Short definitions for the recurring terms in this investigation. Each entry links to the reference page where the term is defined in full.


CQS-craft

The v2 Composite Quality Score (craft-only). A weighted bounded composite on [0, 1]:

CQS-craft = 0.45·(idiom/10) + 0.45·(comment/10) + 0.10·(1 − rubric_sev_mean/5)

Computed per sample after self-judgment exclusion. The headline statistic for the v2 main run. Pre-registered weights are (0.45, 0.45, 0.10); the weight-sensitivity panel confirms the headline does not depend on this choice.

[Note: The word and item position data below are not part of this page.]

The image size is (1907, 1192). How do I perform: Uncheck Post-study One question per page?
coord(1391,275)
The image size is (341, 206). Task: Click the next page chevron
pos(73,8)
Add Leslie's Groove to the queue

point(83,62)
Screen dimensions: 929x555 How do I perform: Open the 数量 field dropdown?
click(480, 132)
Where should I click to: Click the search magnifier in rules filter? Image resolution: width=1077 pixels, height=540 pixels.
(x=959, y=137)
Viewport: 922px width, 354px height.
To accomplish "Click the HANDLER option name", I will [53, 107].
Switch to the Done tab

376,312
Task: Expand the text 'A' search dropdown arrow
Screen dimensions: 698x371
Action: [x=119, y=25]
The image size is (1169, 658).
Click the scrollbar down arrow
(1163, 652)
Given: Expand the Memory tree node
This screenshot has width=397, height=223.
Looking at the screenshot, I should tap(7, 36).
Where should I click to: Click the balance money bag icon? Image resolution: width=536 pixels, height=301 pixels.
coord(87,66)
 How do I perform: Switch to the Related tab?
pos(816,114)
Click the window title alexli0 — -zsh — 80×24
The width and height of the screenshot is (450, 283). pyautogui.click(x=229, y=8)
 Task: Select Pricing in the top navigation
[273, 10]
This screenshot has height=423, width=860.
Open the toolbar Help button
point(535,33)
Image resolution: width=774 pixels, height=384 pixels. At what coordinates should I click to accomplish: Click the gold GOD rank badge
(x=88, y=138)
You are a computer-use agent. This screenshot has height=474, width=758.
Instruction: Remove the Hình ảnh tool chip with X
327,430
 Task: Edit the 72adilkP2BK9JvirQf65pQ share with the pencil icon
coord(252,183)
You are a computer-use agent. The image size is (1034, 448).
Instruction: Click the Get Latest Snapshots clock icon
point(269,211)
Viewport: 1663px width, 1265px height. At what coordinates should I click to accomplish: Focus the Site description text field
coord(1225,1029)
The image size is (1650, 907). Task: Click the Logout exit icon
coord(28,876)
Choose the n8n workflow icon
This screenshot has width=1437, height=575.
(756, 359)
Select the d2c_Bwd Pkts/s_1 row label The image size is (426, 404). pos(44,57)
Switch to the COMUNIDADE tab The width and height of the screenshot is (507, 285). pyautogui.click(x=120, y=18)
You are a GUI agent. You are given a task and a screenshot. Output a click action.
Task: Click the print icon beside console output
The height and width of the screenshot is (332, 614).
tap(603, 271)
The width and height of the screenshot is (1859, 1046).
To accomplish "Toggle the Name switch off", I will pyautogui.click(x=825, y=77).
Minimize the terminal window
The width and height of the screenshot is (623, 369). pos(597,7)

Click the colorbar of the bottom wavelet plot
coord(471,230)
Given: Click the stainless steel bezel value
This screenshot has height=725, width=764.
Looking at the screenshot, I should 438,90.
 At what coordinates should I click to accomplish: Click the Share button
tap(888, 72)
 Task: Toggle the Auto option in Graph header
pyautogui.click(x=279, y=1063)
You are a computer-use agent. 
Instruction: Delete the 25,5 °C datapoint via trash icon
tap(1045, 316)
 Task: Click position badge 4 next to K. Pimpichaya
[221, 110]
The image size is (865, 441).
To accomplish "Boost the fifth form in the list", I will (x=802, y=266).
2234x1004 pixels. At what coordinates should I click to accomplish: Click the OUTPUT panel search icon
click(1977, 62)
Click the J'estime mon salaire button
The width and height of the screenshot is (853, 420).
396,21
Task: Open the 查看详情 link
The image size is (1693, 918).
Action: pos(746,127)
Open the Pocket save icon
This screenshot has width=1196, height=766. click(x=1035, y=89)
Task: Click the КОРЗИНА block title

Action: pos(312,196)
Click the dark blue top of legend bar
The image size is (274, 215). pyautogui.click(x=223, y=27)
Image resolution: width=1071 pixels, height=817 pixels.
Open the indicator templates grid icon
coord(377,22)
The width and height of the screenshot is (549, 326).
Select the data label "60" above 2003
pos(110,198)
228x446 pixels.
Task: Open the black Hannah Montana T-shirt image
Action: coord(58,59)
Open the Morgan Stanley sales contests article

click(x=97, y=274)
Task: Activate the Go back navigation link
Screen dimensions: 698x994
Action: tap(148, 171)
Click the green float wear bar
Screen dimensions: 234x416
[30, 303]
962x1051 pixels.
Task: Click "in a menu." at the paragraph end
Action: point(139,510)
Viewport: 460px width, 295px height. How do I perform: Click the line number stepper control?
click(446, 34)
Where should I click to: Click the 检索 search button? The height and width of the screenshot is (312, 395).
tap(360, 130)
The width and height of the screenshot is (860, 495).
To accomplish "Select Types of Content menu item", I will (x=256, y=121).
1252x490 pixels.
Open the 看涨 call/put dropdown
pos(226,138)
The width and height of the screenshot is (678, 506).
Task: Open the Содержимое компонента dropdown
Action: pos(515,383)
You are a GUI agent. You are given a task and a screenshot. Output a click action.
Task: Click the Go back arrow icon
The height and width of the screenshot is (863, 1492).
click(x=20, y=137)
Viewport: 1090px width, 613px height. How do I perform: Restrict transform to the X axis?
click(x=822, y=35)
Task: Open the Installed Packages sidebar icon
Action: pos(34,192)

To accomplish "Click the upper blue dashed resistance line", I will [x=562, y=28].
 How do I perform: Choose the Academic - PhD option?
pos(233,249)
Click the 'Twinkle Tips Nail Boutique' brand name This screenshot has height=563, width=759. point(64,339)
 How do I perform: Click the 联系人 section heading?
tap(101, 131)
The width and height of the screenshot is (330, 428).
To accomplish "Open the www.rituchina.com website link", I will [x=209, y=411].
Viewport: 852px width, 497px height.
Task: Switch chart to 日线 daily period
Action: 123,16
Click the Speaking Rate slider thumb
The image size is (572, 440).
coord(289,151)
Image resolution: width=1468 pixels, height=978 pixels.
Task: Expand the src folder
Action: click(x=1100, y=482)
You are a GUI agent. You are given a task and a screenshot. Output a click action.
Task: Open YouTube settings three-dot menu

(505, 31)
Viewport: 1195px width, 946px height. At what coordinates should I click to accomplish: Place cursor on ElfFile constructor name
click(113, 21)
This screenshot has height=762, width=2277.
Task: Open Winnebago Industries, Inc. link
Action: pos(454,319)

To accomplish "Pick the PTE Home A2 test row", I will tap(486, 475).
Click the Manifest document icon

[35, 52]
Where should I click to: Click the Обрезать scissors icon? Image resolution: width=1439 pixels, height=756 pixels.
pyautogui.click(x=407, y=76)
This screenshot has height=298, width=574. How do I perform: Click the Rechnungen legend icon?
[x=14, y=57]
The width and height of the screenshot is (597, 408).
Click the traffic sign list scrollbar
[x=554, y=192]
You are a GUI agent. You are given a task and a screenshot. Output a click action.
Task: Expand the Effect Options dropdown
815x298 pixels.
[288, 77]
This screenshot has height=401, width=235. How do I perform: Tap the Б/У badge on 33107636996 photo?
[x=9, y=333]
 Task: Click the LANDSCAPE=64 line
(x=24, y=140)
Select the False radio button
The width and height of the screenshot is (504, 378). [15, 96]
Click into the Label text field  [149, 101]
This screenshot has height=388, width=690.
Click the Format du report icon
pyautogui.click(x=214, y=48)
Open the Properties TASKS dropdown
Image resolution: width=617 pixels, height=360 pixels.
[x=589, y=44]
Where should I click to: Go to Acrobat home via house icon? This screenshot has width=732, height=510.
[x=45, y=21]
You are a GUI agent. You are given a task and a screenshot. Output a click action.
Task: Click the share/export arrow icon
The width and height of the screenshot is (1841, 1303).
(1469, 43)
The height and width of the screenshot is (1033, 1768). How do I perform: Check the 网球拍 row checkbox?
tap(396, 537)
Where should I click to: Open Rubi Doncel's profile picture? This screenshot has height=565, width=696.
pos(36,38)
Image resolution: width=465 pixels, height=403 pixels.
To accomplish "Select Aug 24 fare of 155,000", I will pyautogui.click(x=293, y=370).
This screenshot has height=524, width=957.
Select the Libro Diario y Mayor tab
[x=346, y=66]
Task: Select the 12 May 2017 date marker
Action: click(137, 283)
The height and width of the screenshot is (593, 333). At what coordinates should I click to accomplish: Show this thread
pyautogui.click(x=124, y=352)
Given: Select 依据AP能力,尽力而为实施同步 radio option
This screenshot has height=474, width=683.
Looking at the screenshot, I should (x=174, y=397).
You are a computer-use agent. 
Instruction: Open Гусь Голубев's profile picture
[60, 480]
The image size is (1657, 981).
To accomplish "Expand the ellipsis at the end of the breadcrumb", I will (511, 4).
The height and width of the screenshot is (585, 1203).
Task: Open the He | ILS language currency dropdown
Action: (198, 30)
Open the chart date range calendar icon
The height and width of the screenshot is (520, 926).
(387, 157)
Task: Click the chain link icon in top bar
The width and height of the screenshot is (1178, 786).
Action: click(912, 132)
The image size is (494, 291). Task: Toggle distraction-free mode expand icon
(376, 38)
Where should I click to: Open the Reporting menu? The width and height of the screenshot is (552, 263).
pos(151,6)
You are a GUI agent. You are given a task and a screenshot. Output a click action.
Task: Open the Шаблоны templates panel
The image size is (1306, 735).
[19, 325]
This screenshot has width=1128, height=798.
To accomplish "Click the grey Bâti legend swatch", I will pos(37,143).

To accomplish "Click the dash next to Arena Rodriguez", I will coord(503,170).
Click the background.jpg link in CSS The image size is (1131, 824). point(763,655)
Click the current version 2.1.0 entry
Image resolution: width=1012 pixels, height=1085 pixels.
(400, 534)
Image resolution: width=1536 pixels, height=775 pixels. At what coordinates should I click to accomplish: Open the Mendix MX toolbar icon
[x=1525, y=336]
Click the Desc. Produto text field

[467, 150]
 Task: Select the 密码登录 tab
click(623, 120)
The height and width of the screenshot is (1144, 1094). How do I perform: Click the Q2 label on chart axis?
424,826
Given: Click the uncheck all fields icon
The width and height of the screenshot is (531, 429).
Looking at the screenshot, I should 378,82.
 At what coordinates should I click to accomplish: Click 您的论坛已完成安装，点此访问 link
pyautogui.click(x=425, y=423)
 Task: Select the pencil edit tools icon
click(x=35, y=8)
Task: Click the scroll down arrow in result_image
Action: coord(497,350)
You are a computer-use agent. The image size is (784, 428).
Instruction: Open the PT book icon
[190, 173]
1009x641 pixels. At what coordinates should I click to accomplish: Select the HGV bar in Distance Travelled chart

The "craft" qualifier marks the deliberate exclusion of static-analysis metrics — v1 showed those are flat across preambles, so they are reported only as a diagnostic panel.


Rubric severity

The 0–5 graded measure that each rubric dimension is scored on. Not a present-vs-absent flag — see the calibration anchor: severity 0 is reserved for "genuinely exemplary," severity 1–2 is the realistic baseline for most algorithmic code, severity 4–5 means "pervasive or material defect."


Always-on dimension

A rubric dimension that is scored on every sample, regardless of task. Nine of the 11 rubric dimensions are always-on: data_structure_choice, algorithm_correctness, error_handling_inconsistency, api_ergonomics, abstraction_miscalibration, code_organization, type_hint_gap, edge_case_gap, documentation_appropriateness. See rubric.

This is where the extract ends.